La historia de Mauritia está relacionada con una masa continental que se encontraba entre Madagascar y la India. Con el tiempo, los movimientos tectónicos fragmentaron esa región y parte de la corteza continental quedó sumergida bajo el océano.
Investigaciones geológicas realizadas en los últimos años permitieron encontrar evidencias de que esos restos no pertenecen a la joven corteza oceánica que rodea a la isla de Mauritia. Una de las principales pistas apareció en minerales conocidos como circones.
Estos cristales son útiles para los geólogos porque conservan información sobre las rocas en las que se formaron y permiten determinar su antigüedad mediante técnicas de datación.
En 2013, investigadores analizaron circones encontrados en arenas de playas de Mauritia y descubrieron que algunos tenían edades correspondientes al Precámbrico, muy anteriores a la formación de la isla. Los resultados apuntaron a la existencia de fragmentos de corteza continental antigua debajo de Mauritia.
La evidencia fue reforzada en 2017, cuando un equipo dirigido por Lewis Ashwal encontró circones aún más antiguos directamente dentro de rocas volcánicas de Mauritia. Algunos tenían entre 2.500 y 3.000 millones de años.
El hallazgo resultó significativo porque la actividad volcánica que formó la isla es mucho más reciente. Los investigadores concluyeron que el magma había atravesado materiales pertenecientes a una corteza continental extremadamente antigua y los había incorporado a las rocas volcánicas.
Los científicos creen que Mauritia formaba parte de una región continental mayor relacionada con Madagascar y la India. Su fragmentación se produjo durante la evolución tectónica del océano Índico, cuando las placas comenzaron a separarse.
Según las reconstrucciones geológicas, entre aproximadamente 83 y 61 millones de años atrás, la apertura de la cuenca de Mascarene contribuyó a separar y fragmentar esta antigua masa continental. Los restos quedaron distribuidos en distintas zonas del océano Índico, algunos asociados con el actual entorno de Mauritia y otros con regiones submarinas cercanas.
Con el paso del tiempo, las erupciones volcánicas cubrieron parte de esos fragmentos y dieron origen a las islas y estructuras volcánicas que hoy se conocen. Mauritia es una isla volcánica mucho más joven que la corteza continental que se encuentra debajo de ella.
El descubrimiento de Mauritia también puso en circulación una comparación con Lemuria, un supuesto continente perdido que apareció en teorías científicas del siglo XIX. Sin embargo, ambos conceptos no deben confundirse.
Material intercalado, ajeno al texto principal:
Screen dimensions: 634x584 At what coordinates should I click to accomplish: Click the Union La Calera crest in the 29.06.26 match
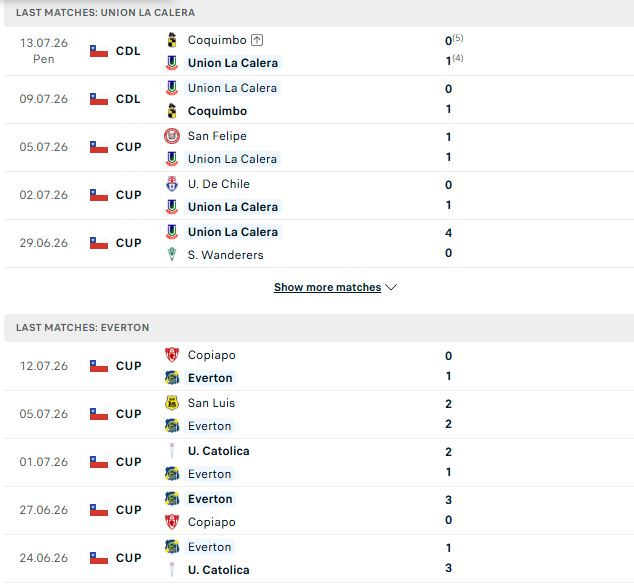click(172, 232)
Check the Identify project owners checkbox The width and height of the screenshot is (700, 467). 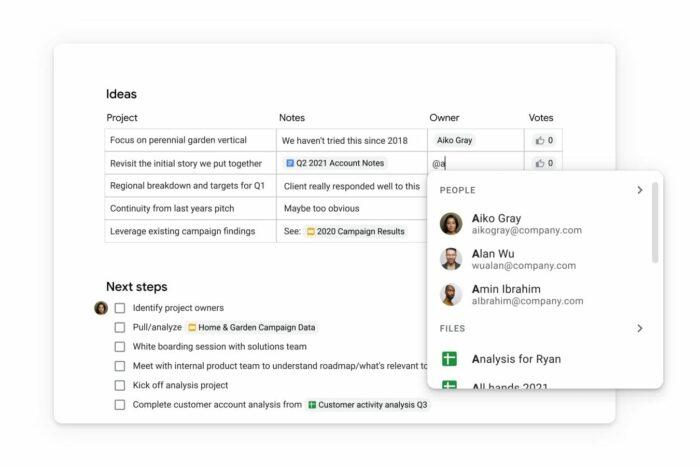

Lemuria fue propuesta antes de que la teoría moderna de la tectónica de placas explicara cómo se desplazan los continentes.
Mauritia, en cambio, surge de investigaciones geológicas y geofísicas que identificaron fragmentos de corteza continental antigua bajo el océano Índico. Por eso, los científicos pueden hablar de una masa continental fragmentada y parcialmente sumergida, pero no de una “Lemuria” perdida en el sentido de la antigua hipótesis.
La investigación sobre Mauritia ofrece una mirada diferente sobre la historia de la Tierra. Los continentes no siempre se separan de manera limpia; durante millones de años, las fuerzas tectónicas pueden estirar, fracturar y dispersar enormes bloques de corteza.
En el caso de Mauritia, los restos de aquella antigua masa continental permanecen ocultos bajo el océano Índico. Los circones encontrados en Mauritia funcionan como una cápsula del tiempo geológica, ya que conservan información de materiales formados hace miles de millones de años.
Más que la existencia de una misteriosa ciudad o civilización desaparecida, el verdadero misterio de Mauritia está en su propia geología: fragmentos de un mundo antiguo continúan enterrados bajo el océano y permiten reconstruir cómo la Tierra cambió durante millones de años.